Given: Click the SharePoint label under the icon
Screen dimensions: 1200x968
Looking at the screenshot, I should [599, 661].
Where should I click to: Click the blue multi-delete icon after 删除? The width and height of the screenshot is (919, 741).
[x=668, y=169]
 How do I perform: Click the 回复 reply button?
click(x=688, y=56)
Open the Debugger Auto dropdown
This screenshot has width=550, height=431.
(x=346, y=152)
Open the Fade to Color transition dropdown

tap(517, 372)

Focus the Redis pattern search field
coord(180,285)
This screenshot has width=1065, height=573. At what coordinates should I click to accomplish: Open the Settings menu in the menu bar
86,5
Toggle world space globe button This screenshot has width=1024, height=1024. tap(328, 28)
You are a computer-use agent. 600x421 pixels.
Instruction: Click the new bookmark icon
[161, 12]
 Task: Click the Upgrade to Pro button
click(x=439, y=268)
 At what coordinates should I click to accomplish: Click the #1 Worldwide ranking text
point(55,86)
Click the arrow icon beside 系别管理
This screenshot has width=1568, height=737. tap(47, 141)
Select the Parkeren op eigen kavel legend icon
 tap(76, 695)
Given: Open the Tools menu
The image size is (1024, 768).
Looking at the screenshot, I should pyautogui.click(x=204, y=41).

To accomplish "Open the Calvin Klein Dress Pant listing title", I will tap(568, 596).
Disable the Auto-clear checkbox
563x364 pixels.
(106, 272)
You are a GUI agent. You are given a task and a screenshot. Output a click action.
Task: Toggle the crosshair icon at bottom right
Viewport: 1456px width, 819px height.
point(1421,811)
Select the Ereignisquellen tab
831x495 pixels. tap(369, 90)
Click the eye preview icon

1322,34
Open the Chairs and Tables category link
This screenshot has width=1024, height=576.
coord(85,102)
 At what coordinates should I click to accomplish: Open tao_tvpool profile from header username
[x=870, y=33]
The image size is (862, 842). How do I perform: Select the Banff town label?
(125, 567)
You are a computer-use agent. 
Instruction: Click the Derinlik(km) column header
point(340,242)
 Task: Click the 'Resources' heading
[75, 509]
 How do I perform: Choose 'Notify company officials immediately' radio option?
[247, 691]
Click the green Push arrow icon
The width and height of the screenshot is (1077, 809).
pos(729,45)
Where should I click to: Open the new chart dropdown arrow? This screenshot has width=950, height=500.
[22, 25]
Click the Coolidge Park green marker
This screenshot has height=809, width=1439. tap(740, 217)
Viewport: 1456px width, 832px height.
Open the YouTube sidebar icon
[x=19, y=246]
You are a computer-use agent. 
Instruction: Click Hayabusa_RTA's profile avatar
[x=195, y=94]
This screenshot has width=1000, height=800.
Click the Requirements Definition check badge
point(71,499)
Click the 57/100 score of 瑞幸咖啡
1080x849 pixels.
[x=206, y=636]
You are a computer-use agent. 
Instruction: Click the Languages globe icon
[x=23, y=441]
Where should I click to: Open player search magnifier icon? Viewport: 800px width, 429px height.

_PROMPT_: Extract each line above that contains the word "icon".

_WORKED ANSWER_:
Given: Click the SharePoint label under the icon
Where should I click to: Click the blue multi-delete icon after 删除? The width and height of the screenshot is (919, 741).
Instruction: Click the new bookmark icon
Click the arrow icon beside 系别管理
Select the Parkeren op eigen kavel legend icon
Task: Toggle the crosshair icon at bottom right
Click the eye preview icon
Click the green Push arrow icon
Open the YouTube sidebar icon
Instruction: Click the Languages globe icon
Where should I click to: Open player search magnifier icon? Viewport: 800px width, 429px height.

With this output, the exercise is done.